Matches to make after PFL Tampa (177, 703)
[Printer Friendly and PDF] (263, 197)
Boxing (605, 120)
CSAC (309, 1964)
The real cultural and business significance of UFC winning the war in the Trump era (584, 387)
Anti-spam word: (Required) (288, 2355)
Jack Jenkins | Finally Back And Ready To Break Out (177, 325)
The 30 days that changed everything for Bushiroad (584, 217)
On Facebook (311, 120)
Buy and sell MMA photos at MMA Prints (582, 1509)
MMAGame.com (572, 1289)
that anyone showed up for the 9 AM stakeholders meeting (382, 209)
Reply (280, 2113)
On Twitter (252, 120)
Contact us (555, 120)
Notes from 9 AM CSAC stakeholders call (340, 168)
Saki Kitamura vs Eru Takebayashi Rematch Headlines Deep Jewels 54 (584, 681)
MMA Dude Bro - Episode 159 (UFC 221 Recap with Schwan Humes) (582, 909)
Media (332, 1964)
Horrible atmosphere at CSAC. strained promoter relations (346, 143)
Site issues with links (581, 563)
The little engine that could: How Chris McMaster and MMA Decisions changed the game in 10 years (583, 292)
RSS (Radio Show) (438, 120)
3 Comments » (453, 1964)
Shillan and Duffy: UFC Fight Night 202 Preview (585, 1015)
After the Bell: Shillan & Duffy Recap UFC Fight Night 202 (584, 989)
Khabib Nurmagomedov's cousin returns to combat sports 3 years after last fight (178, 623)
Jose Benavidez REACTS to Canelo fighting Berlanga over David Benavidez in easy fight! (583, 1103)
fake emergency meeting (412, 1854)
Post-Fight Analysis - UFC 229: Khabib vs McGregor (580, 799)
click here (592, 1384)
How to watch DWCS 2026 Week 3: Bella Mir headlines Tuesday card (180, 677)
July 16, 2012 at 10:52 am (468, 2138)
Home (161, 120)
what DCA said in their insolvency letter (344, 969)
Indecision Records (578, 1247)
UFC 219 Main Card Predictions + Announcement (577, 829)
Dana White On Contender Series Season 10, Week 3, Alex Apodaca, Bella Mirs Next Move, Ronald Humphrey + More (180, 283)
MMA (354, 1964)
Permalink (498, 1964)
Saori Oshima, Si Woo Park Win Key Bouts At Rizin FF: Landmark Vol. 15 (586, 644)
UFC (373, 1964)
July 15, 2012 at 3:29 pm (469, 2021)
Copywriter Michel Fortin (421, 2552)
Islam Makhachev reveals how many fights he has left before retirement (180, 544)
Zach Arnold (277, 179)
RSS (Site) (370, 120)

▶ [Problem to work on] Set down exactly the line with "Saori Oshima, Si" and each line after it up to the end of the records, adding nothing.

▶ [Exercise response]
Saori Oshima, Si Woo Park Win Key Bouts At Rizin FF: Landmark Vol. 15 (586, 644)
UFC (373, 1964)
July 15, 2012 at 3:29 pm (469, 2021)
Copywriter Michel Fortin (421, 2552)
Islam Makhachev reveals how many fights he has left before retirement (180, 544)
Zach Arnold (277, 179)
RSS (Site) (370, 120)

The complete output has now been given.